In my opinion, macOS is the supreme UNIX™ workstation still, although there are things you need to work around or disable like SIP in rare cases. It definitely has BSD heritage, and Homebrew is pretty mature at this point, which wasn't always the case.
For servers though I tend to just stick to Linux these days, mostly out of practicality. I miss the days of easily recompiling the BSD kernel by just editing a single file.
There are quirks from time to time, their disk system has been nightmarish for a while, but they've recently had a major overhaul there and we didn't really have any major complaints since. It is very decent for the price, I would say.
I am considering moving our DO to ovh mainly because DO lacks fine grained IAM
https://www.cambus.net/openbsd-arm64-on-hetzner-cloud/
https://web.archive.org/web/20230921084743/https://www.cambu...
A bit out of the blue, I'll say that I'm also a happy customer of MXroute [3], which are also in Texas. I like these folk's no-nonsense approach. I can only think of SpongeBob's friend Sandy, and the experience have reinforced this stereotype :) No affiliation, I'm sorry for this regional digression, have never been to Texas unfortunately, but good job, guys!

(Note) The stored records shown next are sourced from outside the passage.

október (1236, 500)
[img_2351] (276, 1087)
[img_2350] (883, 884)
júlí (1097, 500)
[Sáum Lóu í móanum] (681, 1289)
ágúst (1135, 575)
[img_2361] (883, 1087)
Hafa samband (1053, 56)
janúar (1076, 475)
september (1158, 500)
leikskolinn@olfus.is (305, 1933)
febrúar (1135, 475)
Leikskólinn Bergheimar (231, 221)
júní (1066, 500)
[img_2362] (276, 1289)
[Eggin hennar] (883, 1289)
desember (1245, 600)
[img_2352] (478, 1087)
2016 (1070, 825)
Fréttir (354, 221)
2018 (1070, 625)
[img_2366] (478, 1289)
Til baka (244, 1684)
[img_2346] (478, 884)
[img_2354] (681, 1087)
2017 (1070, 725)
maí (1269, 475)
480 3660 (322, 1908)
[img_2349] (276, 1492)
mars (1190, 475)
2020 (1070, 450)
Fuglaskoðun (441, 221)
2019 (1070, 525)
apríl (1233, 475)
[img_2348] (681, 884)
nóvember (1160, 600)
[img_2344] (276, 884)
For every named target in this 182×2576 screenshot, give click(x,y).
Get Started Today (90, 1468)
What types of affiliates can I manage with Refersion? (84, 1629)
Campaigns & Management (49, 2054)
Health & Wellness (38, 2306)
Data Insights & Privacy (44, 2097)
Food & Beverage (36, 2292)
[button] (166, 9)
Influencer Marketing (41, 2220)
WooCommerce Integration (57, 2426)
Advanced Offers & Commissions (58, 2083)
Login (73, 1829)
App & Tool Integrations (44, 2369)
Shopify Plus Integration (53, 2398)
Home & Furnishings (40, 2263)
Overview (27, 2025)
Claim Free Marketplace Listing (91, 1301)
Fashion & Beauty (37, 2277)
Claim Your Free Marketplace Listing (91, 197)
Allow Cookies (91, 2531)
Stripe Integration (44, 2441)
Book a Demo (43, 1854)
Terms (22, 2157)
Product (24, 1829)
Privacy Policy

I'm patiently waiting for Percona to add Debian `bookworm` packages for their database servers on arm64/aarch64 and then I can migrate from amd64 on other cloud providers.
But what about some bigger targets - e.g. running OpenBSD ARM64 on a stock bare-metal server provided by some dedicated hosting company, not necessarily Hetzner?
And I don’t mean huge ranges either.
Like /24 (256 IPs) or less
More generally speaking, ist there any difference (except maybe performance) when running Debian on Intel vs AMD vs ARM?